No Free Pass for the Twenty-Sixth District Senate Contenders Pt 1



Earl Ofari Hutchinson

Here’s a political trivia quiz for the voters who will decide who’ll fill the vacated twenty sixth district state senate seat formerly held by Mark Ridley Thomas. What does the district encompass? What committees does the senator sit on? Did you receive a newsletter, eletter, bulletin, or attend a townhall or meeting from the senator telling you what legislative bills, motions, hearings, initatives he introduced or passed? Did he invite you to a community event, activity, or meeting to give you an update on his legislative actions?
If you answered no to these questions you’re not a political flunk out. Politicians have infinite dodges not to inform, engage, and involve their constituents. The political fog they envelop themselves and their Sacramento tenure in is a self-preserving, defense mechanism to insure election and re-election. This has effectively turned holding a political office and the race to get it into endless deal making, and self-promoting political careerism. This mocks the notion of accountability and enshrines regal entitlement on black elected officials.
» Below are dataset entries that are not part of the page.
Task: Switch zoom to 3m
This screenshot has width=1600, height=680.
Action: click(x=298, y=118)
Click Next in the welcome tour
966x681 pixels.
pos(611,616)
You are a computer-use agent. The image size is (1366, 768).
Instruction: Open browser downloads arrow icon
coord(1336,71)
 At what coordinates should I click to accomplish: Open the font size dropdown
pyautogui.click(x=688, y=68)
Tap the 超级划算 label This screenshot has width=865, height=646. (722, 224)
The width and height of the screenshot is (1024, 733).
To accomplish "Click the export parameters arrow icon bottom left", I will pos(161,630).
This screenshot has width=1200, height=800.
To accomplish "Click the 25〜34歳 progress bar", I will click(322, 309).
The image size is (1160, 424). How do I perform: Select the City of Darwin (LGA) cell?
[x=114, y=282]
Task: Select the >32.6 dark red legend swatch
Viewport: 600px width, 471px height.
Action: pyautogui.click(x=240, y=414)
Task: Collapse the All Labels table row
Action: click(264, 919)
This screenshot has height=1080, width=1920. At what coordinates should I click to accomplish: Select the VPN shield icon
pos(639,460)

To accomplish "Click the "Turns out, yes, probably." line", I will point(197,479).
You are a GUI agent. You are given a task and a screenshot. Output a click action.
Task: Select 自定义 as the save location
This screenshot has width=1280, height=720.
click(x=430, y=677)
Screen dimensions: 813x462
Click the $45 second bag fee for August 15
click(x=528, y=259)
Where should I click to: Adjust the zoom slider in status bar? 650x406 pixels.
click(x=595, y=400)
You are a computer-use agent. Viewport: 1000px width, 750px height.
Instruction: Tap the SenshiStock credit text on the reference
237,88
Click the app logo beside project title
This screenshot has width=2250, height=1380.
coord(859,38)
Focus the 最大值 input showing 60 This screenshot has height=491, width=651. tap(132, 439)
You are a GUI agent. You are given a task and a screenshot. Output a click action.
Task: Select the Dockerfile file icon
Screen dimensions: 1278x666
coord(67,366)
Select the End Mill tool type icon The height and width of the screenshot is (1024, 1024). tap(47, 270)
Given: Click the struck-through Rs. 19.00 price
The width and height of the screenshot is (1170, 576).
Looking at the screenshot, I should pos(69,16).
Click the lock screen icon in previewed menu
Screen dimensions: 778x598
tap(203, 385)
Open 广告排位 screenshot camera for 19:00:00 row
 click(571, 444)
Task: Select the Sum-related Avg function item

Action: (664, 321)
Take the two purported front runners for the twenty-sixth senate district seat, Mike Davis and Curren Price. Both are state assemblypersons. One has barely warmed the seat for his first term. The other is barely into his second term. The obvious question is how does abandoning their barely warmed seat to seat hop at their first chance serve the constituents who backed them for the assembly? And if another seat, say a congressional seat, opens up say next month will they seat hop again? Then there’s the campaign. This tells even more about what’s wrong with careerism politics in L.A.. The frontrunners jockey to grab all the cash they can, and nab the usual suspect endorsements from politicians, special interest businees groups and labor unions. One front runner boasts that he’s a shoo-in because he got the incumbent and the L.A. County Labor Federation’s endorsement. The idea is to scare anyone without either, which is everybody else, away. Entitlement Again.
The self-designated frontrunners then blitz district voters with showy, photo-op brochures touting their accomplishments, make the rounds of the black churches, people a last day phone bank, and send blaring car caravans around on election day. This will likely be the first and last time that any other than the union and business special interest donors who bankrolled them see their recycled elected official until re-election time.
This take their constituents for granted mind set is hardly unique to black politicians in L.A. . It’s endemic in American politics. And that’s all the more reason to put a word that’s been sorely missing back into the race for the twenty sixth senate district seat and that’s accountability.